## [Dataset rows]
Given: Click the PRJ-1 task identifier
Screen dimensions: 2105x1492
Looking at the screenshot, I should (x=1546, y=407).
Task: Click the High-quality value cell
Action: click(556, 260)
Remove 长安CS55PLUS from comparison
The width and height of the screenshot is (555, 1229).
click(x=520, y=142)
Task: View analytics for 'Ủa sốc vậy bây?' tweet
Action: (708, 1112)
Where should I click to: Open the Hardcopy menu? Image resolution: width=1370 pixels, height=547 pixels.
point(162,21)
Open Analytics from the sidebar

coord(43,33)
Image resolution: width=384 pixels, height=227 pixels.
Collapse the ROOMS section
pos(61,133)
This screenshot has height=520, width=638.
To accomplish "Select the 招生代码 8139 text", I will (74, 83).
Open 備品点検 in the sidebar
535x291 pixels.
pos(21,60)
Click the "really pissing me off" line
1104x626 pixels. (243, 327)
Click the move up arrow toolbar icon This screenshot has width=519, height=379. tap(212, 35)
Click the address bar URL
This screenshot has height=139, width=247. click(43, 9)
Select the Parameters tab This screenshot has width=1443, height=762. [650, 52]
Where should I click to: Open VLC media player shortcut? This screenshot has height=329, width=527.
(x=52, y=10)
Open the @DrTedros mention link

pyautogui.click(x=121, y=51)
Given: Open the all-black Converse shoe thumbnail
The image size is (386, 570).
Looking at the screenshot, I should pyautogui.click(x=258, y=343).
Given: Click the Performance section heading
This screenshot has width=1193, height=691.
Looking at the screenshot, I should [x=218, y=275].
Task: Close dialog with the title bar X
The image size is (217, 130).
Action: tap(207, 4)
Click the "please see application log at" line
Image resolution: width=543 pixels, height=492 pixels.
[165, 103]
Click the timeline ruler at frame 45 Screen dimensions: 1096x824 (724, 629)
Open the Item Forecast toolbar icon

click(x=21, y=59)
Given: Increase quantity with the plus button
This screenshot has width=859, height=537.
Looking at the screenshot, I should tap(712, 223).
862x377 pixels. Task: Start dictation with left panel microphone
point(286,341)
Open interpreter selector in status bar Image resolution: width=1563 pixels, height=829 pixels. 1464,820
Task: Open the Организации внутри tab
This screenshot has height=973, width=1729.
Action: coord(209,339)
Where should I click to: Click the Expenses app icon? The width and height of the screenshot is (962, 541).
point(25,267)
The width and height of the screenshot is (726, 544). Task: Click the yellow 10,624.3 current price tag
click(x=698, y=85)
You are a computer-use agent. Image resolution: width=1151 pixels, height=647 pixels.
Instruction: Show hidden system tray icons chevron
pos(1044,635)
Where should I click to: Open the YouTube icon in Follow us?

## [Goal]
Copy out all of the material above line for line, changing nothing.

## [Exercise answer]
Given: Click the PRJ-1 task identifier
Screen dimensions: 2105x1492
Looking at the screenshot, I should (x=1546, y=407).
Task: Click the High-quality value cell
Action: click(556, 260)
Remove 长安CS55PLUS from comparison
The width and height of the screenshot is (555, 1229).
click(x=520, y=142)
Task: View analytics for 'Ủa sốc vậy bây?' tweet
Action: (708, 1112)
Where should I click to: Open the Hardcopy menu? Image resolution: width=1370 pixels, height=547 pixels.
point(162,21)
Open Analytics from the sidebar

coord(43,33)
Image resolution: width=384 pixels, height=227 pixels.
Collapse the ROOMS section
pos(61,133)
This screenshot has height=520, width=638.
To accomplish "Select the 招生代码 8139 text", I will (74, 83).
Open 備品点検 in the sidebar
535x291 pixels.
pos(21,60)
Click the "really pissing me off" line
1104x626 pixels. (243, 327)
Click the move up arrow toolbar icon This screenshot has width=519, height=379. tap(212, 35)
Click the address bar URL
This screenshot has height=139, width=247. click(43, 9)
Select the Parameters tab This screenshot has width=1443, height=762. [650, 52]
Where should I click to: Open VLC media player shortcut? This screenshot has height=329, width=527.
(x=52, y=10)
Open the @DrTedros mention link

pyautogui.click(x=121, y=51)
Given: Open the all-black Converse shoe thumbnail
The image size is (386, 570).
Looking at the screenshot, I should pyautogui.click(x=258, y=343).
Given: Click the Performance section heading
This screenshot has width=1193, height=691.
Looking at the screenshot, I should [x=218, y=275].
Task: Close dialog with the title bar X
The image size is (217, 130).
Action: tap(207, 4)
Click the "please see application log at" line
Image resolution: width=543 pixels, height=492 pixels.
[165, 103]
Click the timeline ruler at frame 45 Screen dimensions: 1096x824 (724, 629)
Open the Item Forecast toolbar icon

click(x=21, y=59)
Given: Increase quantity with the plus button
This screenshot has width=859, height=537.
Looking at the screenshot, I should tap(712, 223).
862x377 pixels. Task: Start dictation with left panel microphone
point(286,341)
Open interpreter selector in status bar Image resolution: width=1563 pixels, height=829 pixels. 1464,820
Task: Open the Организации внутри tab
This screenshot has height=973, width=1729.
Action: coord(209,339)
Where should I click to: Click the Expenses app icon? The width and height of the screenshot is (962, 541).
point(25,267)
The width and height of the screenshot is (726, 544). Task: Click the yellow 10,624.3 current price tag
click(x=698, y=85)
You are a computer-use agent. Image resolution: width=1151 pixels, height=647 pixels.
Instruction: Show hidden system tray icons chevron
pos(1044,635)
Where should I click to: Open the YouTube icon in Follow us?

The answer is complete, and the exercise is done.